# Exercise instructions:
**A)** In the Solano case excerpt, where did investigator Gomez interview Colon?
**B)** Extract from the Solano case excerpt the stretch from "But at that" through "of the offense.", word for word.
**C)** Which people are named in the Solano case excerpt? List every one.

# Passage shown:
- - - - - - -
At the April 24, 2017 hearing, Assistant District Attorney Terry Gensler insisted that she told Solano’s defense attorney, Dawn Florio, about the interview “over the past couple of weeks.”

But at that same hearing, however, ADA Gensler requested that the defense be precluded from introducing evidence about Colon possessing the murder weapon at the time of the offense.

“The fact that this person indicated that he had had this gun during the time might mean many things,” Gensler told the court. “It could be a lie, it could be that he lent it to somebody else that lent it to the defendant, but it does not indicate that he was in fact there.” In her motion to exclude the issue of Colon’s gun, Gensler further argued that “gang members frequently share their weapons” and warned of a trial that would be “about the guilt or lack thereof of Justis Colon rather than Brian Solano.”

Solano’s attorney Florio countered that “someone else was arrested with the murder weapon” and that Colon “not only was arrested with the murder weapon but made a statement stating that it was his gun and that he had possessed that gun six to eight months prior to the arrest of himself with the gun and that was during that time period that this homicide had occurred.”

After the hearing, Solano’s private investigator Gomez interviewed Colon hundreds of miles from the Bronx at the Franklin Correctional Facility in Malone, New York. In a sworn affidavit provided to Gomez, Colon stated that a prosecutor with the Bronx district attorney’s office “tried to intimidate me and force me to switch my story that was on video to help the D.A [sic] win the case against Brian Sollano [sic] … I told her I’m not switching my story. She threatened me to link me to the case if I don’t help her out. I’m innocent I have nothing to do with that case. If I’m needed I will testify in court.”
- - - - - - -
# Dataset extract:
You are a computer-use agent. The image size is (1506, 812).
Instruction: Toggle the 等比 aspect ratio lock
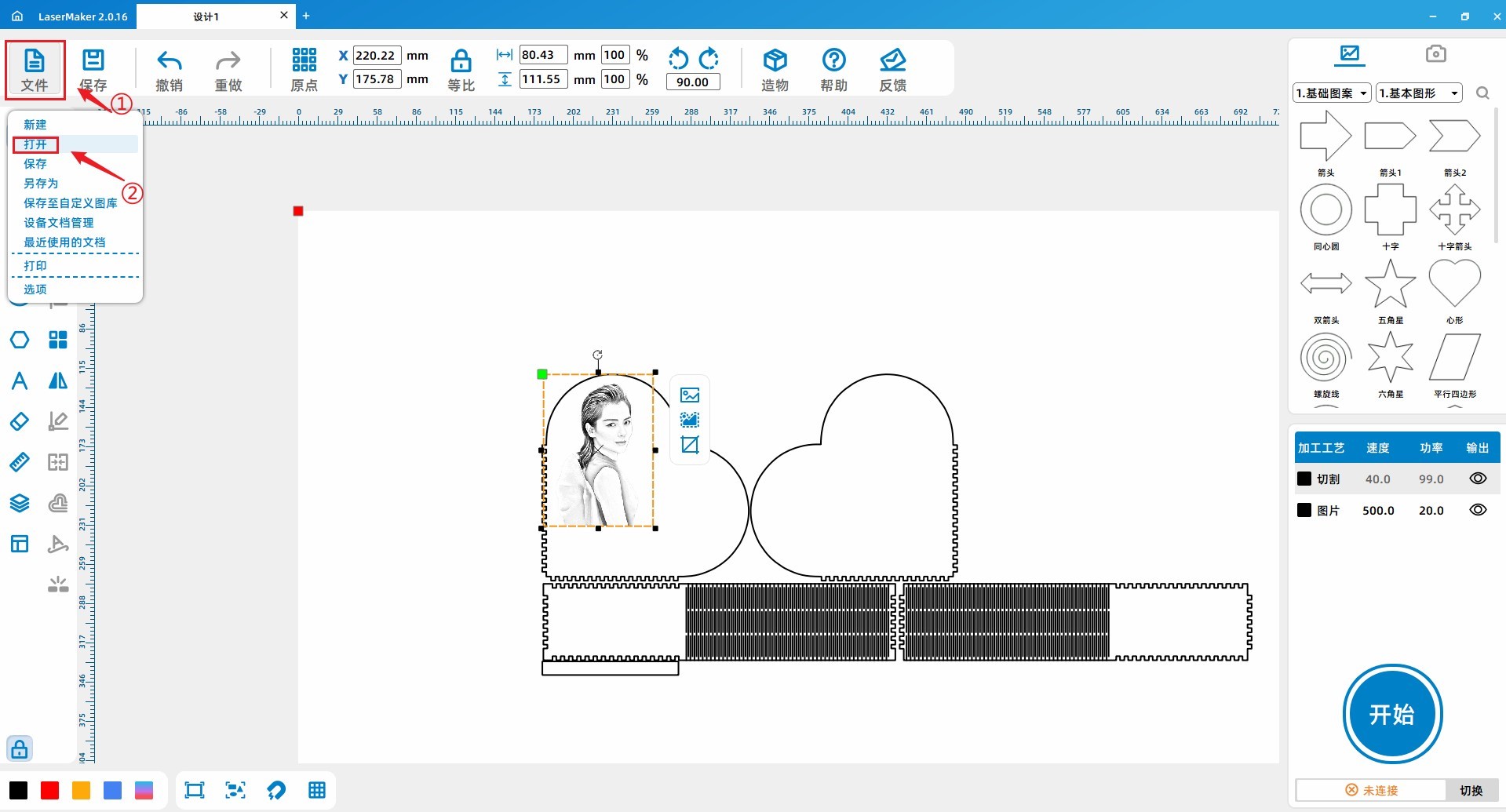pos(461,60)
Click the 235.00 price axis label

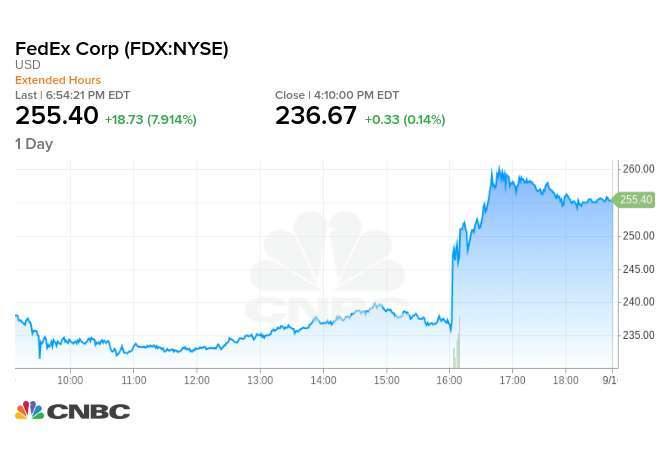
- - - - - - -
# Answers for the exercise:
**A)** At the Franklin Correctional Facility in Malone, New York.

**B)**
But at that same hearing, however, ADA Gensler requested that the defense be precluded from introducing evidence about Colon possessing the murder weapon at the time of the offense.

**C)** Terry Gensler, Dawn Florio, Brian Solano, Justis Colon, Gomez